Video on how to examine the lymph nodes

Abdominal Examination

  • General examination
    • This is a good point to inspect the skin of the arms and trunk, especially the abdomen, for:
    • Scratch marks (pruritis is a feature of cholestatic liver disease)
    • Bruising (due to impaired clotting factor production in liver failure)S
    • Spider naevi
      • Spider naevi are telangiectatic lesions which fill from a central feeding vessel.
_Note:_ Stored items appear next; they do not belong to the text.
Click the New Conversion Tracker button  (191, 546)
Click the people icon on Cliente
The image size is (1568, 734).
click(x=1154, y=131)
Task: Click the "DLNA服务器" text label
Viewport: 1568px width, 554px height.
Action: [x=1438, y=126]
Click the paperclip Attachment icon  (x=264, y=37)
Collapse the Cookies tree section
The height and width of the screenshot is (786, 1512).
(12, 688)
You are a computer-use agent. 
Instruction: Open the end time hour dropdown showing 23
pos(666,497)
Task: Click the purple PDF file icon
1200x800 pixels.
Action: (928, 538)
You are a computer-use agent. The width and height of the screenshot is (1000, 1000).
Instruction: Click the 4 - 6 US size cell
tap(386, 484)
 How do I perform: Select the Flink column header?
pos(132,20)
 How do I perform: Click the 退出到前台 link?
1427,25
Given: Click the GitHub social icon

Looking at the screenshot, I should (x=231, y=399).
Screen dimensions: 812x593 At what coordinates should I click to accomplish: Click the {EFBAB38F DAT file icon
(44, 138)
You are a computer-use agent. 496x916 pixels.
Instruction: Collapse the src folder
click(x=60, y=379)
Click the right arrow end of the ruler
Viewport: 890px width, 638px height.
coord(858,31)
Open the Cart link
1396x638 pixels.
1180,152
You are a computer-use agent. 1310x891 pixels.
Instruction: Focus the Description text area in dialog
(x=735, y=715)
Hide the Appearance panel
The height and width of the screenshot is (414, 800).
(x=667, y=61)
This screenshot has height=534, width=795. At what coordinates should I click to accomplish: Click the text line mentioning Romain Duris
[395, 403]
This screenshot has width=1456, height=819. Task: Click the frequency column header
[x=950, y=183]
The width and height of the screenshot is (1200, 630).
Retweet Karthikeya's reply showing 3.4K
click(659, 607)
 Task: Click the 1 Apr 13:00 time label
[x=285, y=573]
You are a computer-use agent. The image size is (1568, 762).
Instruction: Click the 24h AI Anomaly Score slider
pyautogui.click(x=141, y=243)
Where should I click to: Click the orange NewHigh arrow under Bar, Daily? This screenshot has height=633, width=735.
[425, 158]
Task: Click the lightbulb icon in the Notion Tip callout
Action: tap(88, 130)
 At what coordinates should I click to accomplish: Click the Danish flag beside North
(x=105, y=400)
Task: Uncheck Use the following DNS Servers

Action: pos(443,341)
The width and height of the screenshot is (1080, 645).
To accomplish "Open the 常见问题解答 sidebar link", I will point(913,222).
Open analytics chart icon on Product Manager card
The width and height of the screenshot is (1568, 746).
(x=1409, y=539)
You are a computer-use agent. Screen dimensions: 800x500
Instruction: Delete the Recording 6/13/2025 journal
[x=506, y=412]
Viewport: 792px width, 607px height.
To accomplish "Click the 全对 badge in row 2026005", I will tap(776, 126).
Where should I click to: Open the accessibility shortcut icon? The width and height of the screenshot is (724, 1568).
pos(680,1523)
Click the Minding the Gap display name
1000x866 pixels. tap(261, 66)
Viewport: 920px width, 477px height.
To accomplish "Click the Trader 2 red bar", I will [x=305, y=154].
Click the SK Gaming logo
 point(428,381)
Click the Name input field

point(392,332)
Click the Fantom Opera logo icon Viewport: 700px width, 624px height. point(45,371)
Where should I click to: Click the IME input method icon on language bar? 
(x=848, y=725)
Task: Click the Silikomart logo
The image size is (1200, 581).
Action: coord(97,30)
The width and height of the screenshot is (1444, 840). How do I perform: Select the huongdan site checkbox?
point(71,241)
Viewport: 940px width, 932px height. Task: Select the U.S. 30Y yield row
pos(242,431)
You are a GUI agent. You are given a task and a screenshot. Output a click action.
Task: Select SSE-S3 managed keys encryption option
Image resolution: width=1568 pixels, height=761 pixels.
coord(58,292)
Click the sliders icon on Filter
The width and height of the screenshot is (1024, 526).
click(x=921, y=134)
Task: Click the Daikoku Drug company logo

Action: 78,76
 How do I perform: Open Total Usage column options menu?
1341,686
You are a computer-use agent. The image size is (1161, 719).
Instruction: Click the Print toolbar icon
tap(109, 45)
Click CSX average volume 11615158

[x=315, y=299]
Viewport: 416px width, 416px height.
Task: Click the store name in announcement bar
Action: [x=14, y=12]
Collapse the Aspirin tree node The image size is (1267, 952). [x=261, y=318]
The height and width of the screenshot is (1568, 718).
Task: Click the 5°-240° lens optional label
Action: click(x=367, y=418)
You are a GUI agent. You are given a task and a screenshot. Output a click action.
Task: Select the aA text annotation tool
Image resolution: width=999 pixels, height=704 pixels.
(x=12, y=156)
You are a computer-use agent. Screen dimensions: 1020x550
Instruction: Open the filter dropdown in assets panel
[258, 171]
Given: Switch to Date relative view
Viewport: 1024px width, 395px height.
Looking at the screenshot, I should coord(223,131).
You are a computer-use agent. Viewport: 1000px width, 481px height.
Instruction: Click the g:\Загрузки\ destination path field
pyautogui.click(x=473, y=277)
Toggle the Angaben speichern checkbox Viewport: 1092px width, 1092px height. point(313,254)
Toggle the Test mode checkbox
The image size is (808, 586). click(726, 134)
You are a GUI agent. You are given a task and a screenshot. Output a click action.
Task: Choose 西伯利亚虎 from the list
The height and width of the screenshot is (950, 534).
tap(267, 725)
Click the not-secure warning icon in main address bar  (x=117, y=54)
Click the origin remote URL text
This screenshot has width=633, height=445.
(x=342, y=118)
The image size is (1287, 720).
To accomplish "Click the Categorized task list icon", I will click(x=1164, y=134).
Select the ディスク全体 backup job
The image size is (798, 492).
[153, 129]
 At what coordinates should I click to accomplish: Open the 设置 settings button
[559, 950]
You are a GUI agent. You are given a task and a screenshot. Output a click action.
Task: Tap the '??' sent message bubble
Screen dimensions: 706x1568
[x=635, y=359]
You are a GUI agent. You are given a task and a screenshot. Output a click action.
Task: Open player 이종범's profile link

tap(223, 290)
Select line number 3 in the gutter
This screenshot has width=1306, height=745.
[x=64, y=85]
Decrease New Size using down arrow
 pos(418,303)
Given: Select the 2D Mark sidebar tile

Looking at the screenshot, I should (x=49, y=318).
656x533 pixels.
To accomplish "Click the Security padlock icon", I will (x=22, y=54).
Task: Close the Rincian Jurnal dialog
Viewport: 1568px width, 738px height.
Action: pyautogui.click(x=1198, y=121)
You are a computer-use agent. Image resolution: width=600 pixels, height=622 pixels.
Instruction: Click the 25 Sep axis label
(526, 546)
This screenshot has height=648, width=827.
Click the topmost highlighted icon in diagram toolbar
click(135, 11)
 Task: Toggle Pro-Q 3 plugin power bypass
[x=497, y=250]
Compression of the central arteriole makes the radiating ‘spider legs’ fade completely.
      • More than five spider naevi are abnormal and may be caused by excess oestrogen as a result of reduced oestrogen metabolism in chronic liver disease
    • In men, excess oestrogen can also produce gynaecomastia


Abdominal examination video


Inspection of the Abdomen

  • Ensure that the patient is completely supine for this part of the examination. Inspect the abdomen for scars, stomas, striae, sinuses, and fistulae.
  • Striae are irregular areas of skin (bands, stripes or lines) and may be caused by abnormal collagen formation (Cushing’s syndrome, Ehlers-Danlos syndrome) or rapid stretching of the skin (pregnancy, obesity).
  • Sinuses and fistulae are abnormal connections to the skin surface, often resulting from a deep infection, or infection of a surgical tract e.g. following laparoscopic surgery.
  • Stomas are important to identify.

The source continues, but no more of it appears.